Table 3. Mean ± SD changes in SGOT, SGPT and serum creatinine levels after oral administration of ritonavir and combination with ashwagandha in healthy rats (n = 6)
Group | SGOT (U/L) | SGPT (U/L) | Serum creatinine levels (mg/dL) |
---|---|---|---|
Control | 17.83 ± 0.75 | 11 ± 1.78 | 1.93 ± 0.08 |
Ritonavir | 33.33 ± 2.16*** | 25.83 ± 1.72*** | 2.61 ± 0.39** |
Ritonavir + Ashwagandha (1stday) |
26.33 ± 1.63** | 24.66 ± 1.75** | 2.41 ± 0.36* |
Ritonavir + Ashwagandha (9th day) |
17.5 ± 1.04 | 10.83 ± 1.47 | 3.06 ± 0.33*** |
***p < 0.0001, ** p < 0.01 compared to Control.
Ashwagandha is a very popular Indian traditional medicine and is used as a general tonic. It has been found to possess potent immunomodulatory actions. It is often sold on OTC even by druggists and chemists as a health supplement. HIV patients are immuno-compromised and because ashwagandha is a general tonic with immunomodulatory effects, it is possible that both are concomitantly used by such patients. Therefore, there is a chance for herb-drug interaction in HIV patients with the use of ashwagandha and ritonavir.
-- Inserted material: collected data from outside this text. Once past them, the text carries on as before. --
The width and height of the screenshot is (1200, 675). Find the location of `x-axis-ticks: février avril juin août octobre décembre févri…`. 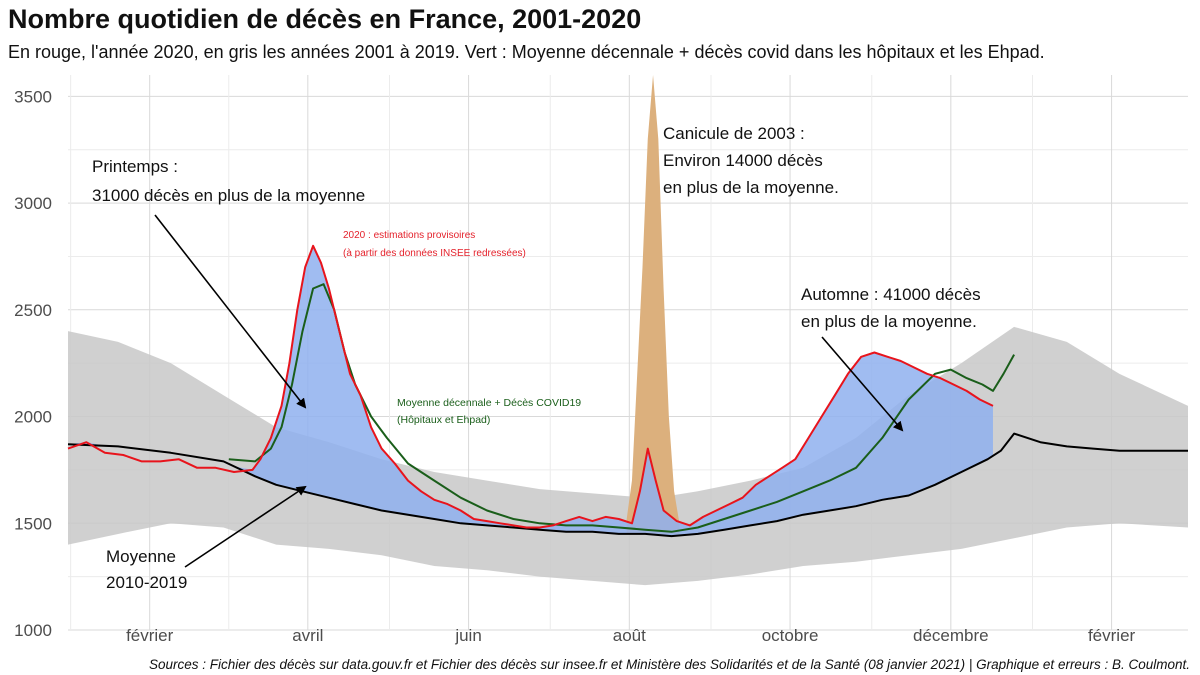

x-axis-ticks: février avril juin août octobre décembre févri… is located at coordinates (630, 636).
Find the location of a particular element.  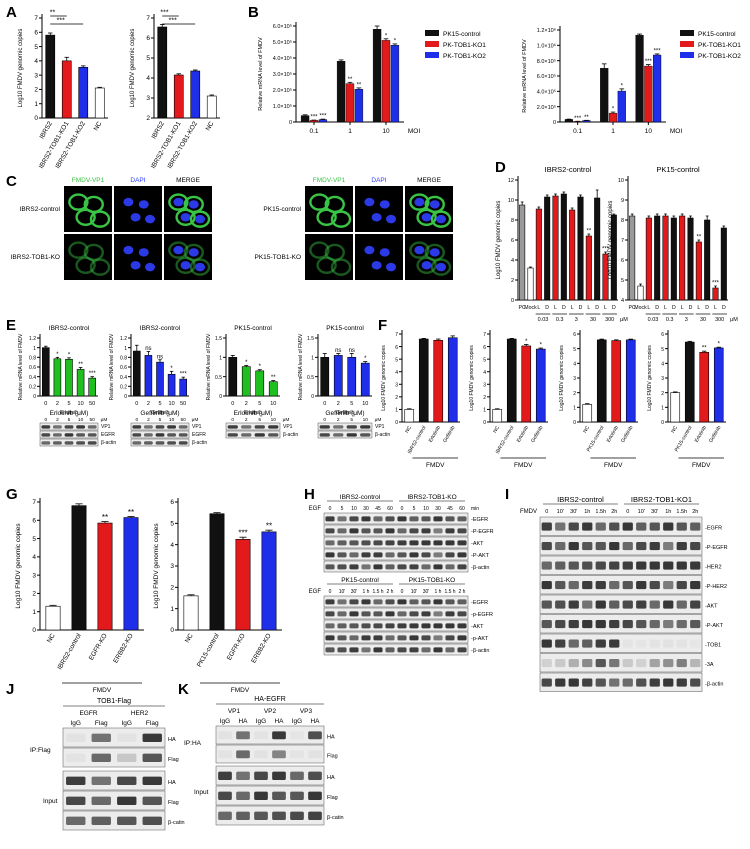

significance-label: * is located at coordinates (622, 86).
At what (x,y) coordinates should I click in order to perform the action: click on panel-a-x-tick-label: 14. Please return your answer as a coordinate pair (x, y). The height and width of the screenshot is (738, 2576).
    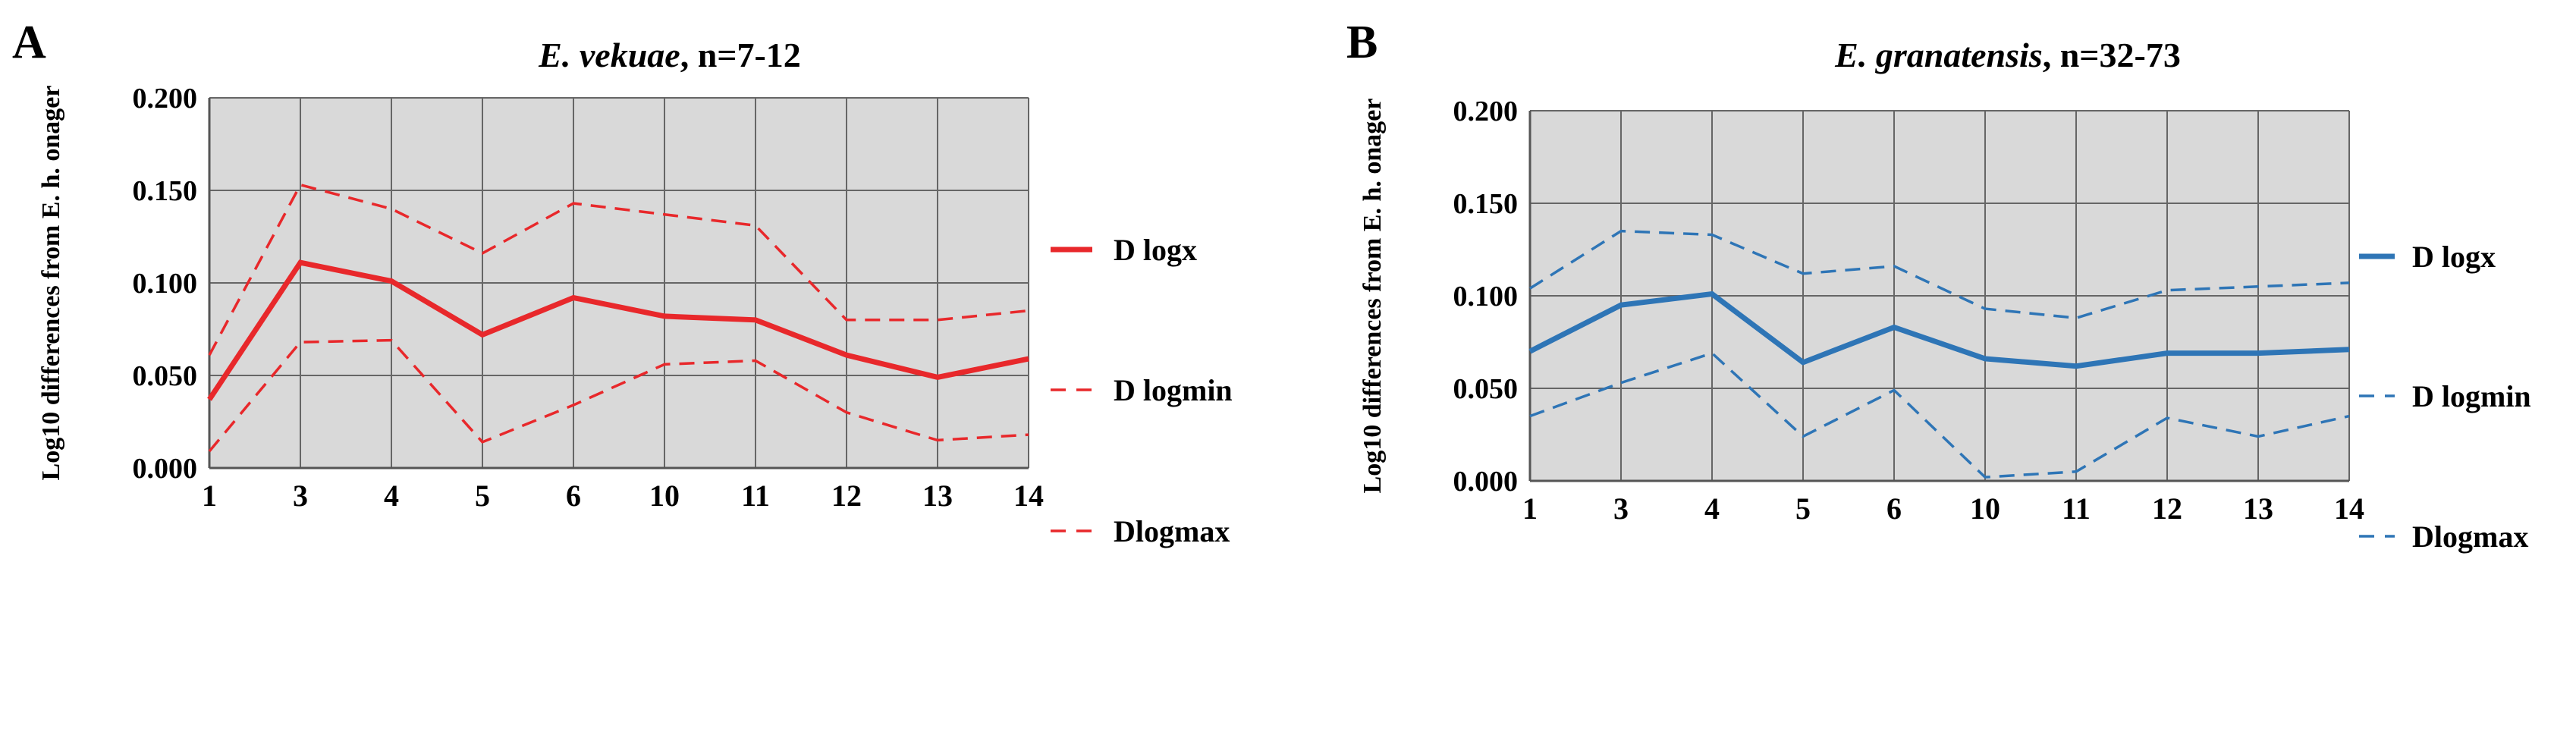
    Looking at the image, I should click on (1028, 496).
The above studies revealed that plasma concentrations of ritonavir decreased in the presence of ashwagandha below the MEC. The ritonavir plasma concentrations decreased significantly both in single and multiple doses groups of ashwagandha. There are significant changes in the PK parameters. In single dose groups of ashwagandha - ritonavir AUC decreased with increase in clearance. Induction of CYP3A4 by repeated administration of ashwagandha could be the major reason for the decrease in the AUC. Ashwagandha protected the deleterious effects caused by ritonavir on the blood cells and liver, it could not protect those effects on kidney.
The studies clearly indicate a potential interaction (metabolic) between ashwagandha and ritonavir. The interaction could lead to sub therapeutic levels of ritonavir and obvious increase in the viral load and failure of the therapy. Hence the present study recommends that while such herb – drug combinations are used, dosage adjustments are to be strongly advocated and the above interaction in HIV patients has to be still envisaged further in a controlled clinical set-up.
ERR profusely thanks the principal and management of Vaagdevi College of Pharmacy, Hanumakonda, Warangal for facilities and Prabhakar A S for his help during manuscript preparation.
Declaration of interest statement
All the authors have no conflict of interest.